▸ WORK REQUEST: Go through the data below and return each line containing the word "computer".

Stored records
[Start of section]
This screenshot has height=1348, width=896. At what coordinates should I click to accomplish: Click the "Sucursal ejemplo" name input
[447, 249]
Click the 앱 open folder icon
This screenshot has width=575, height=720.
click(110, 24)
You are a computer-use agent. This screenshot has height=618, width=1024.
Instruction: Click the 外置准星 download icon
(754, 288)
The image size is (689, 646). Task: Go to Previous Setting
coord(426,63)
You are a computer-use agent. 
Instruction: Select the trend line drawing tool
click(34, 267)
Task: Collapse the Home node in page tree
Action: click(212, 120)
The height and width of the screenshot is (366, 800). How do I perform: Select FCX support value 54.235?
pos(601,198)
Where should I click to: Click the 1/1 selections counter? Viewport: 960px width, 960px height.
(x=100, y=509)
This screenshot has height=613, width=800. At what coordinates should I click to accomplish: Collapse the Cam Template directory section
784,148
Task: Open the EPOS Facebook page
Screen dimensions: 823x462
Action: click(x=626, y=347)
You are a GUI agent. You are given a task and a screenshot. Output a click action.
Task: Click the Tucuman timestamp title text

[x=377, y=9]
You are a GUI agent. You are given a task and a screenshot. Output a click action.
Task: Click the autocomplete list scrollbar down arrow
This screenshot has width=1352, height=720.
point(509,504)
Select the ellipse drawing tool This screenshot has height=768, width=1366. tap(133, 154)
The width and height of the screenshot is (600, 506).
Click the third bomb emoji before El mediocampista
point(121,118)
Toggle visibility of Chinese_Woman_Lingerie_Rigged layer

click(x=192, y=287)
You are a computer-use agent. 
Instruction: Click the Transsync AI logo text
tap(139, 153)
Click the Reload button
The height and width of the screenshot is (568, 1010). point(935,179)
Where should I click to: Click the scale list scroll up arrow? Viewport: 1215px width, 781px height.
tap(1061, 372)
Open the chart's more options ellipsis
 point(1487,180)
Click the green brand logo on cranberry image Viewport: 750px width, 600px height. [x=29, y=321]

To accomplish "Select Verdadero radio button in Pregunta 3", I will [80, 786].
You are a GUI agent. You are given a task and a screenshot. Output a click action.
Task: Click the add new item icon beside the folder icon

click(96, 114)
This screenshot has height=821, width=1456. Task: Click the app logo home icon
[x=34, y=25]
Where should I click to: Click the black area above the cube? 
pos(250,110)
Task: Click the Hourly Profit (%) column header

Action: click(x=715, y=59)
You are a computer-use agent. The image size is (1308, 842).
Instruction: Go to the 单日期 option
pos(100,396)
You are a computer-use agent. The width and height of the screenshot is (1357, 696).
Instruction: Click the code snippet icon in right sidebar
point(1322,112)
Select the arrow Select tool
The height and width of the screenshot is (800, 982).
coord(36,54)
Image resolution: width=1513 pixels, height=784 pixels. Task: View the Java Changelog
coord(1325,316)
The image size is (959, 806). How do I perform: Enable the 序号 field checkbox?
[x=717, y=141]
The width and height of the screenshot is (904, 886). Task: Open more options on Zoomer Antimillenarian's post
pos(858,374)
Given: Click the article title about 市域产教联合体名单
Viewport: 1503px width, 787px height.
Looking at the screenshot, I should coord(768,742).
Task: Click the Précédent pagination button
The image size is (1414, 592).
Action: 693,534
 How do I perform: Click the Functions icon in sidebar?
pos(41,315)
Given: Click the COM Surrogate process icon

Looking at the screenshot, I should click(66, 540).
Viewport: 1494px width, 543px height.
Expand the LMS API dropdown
[End of section]
▸ ANSWER SECTION:
You are a computer-use agent. This screenshot has height=618, width=1024.
You are a computer-use agent. 
You are a computer-use agent. 
You are a computer-use agent. The image size is (1308, 842).
You are a computer-use agent. The width and height of the screenshot is (1357, 696).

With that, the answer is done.